◆ Work request
Could you write out the carrier-inspection passage again, starting with "While circling the" and going on through "defenseless that day.", putting "patrol plane" in place of "helicopter"?
++++ Given text
While circling the carrier, we distinctly observed that on its flight deck there were no fighters and only one lonely helicopter sat pretty. Even in bad weather the technical perfection of the atomic giant struck the eye, which was shown to be completely defenseless that day.

Finally, the job was done. To Severomorsk flew the radio communication: “Visually inspected the aircraft carrier “Carl Vinson” – Number 70. Latitude 35о 50' North, longitude 74о 33' West. Speed 5 knots, heading 45о. Weather in the target region...” Major Mannanov and the copilot started the climb; the heading, towards Cuba. When we were at a distance of some 60 kms. from the carrier and the clouds opened up, at an altitude of 6,000 meters, suddenly an F-4 “Phantom” of the US Navy stuck to us. “Too late, little friend, It’s all done. drink borzhomi!(4)” Strangely, they usually went out on interceptions in pairs, and here there was only one? And it also violated the agreement (of the year 1972), when it approached us to some 30-50 meters instead of the agreed 500. As if compensating for the missed opportunity, the Yankee took several photographs of our “Bear” and without further manifestations of aggression, returned to its airbase. After 4 more hours we were very well received at the San Antonio airfield. The valuable film was immediately taken off the airplane, delivered to José Martí(5) and in an Il-62 of Aeroflot sent to the capital.
++++++++
++++ Data below
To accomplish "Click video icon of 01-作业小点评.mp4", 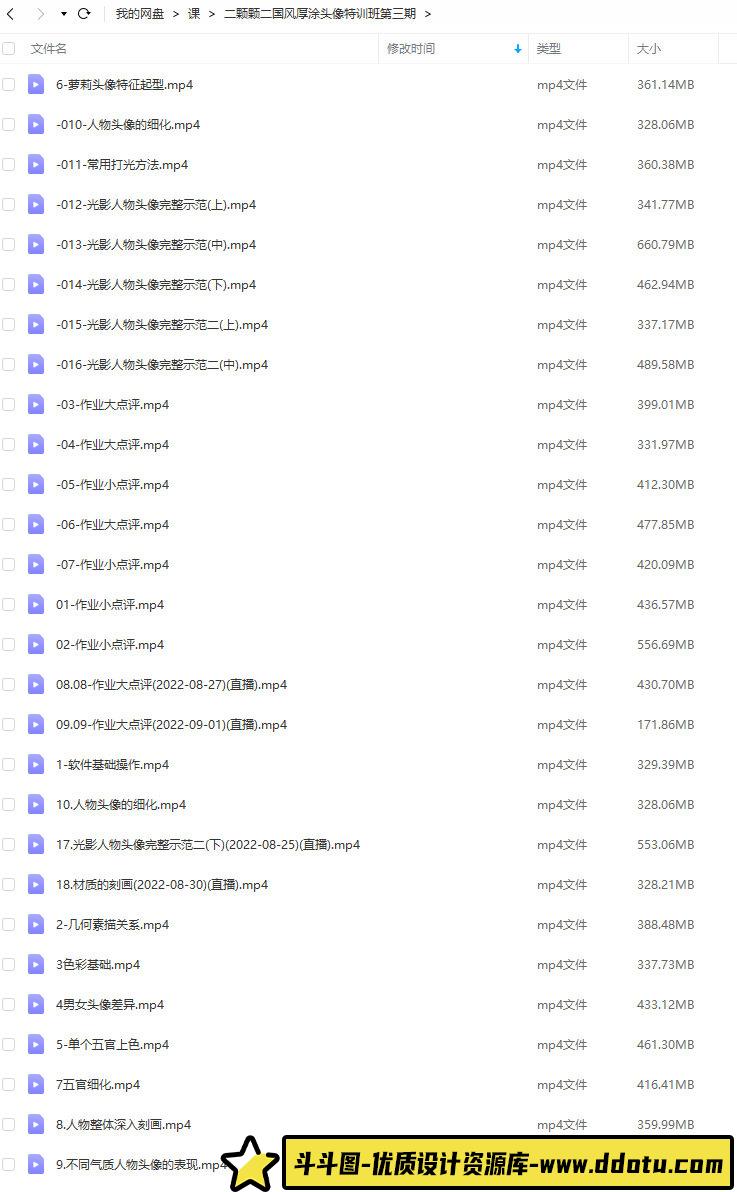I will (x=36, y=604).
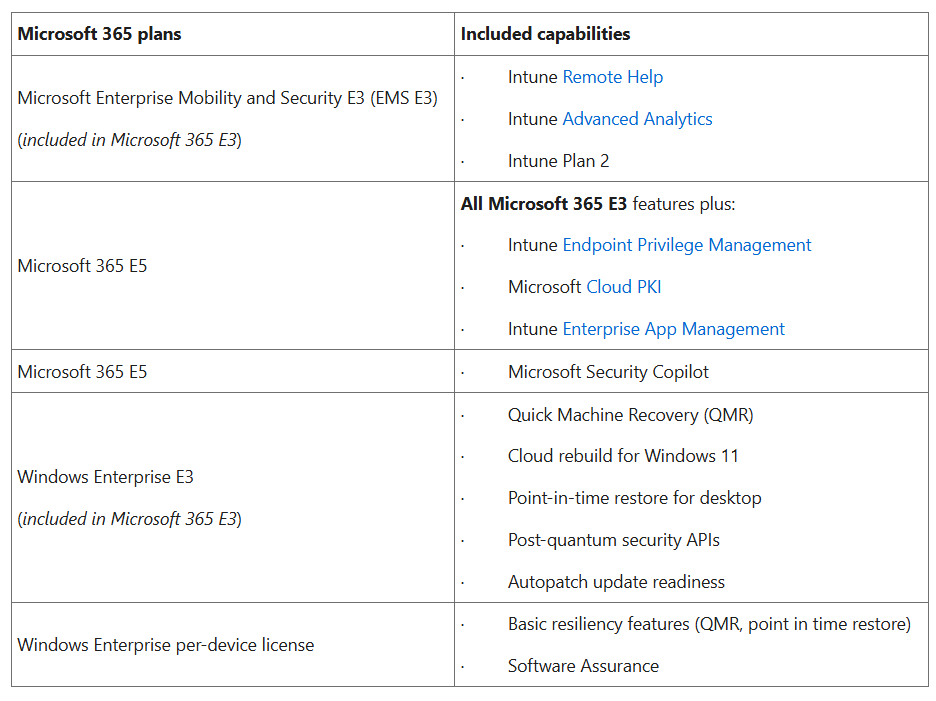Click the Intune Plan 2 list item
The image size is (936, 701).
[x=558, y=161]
++++++++
◆ Result
While circling the carrier, we distinctly observed that on its flight deck there were no fighters and only one lonely patrol plane sat pretty. Even in bad weather the technical perfection of the atomic giant struck the eye, which was shown to be completely defenseless that day.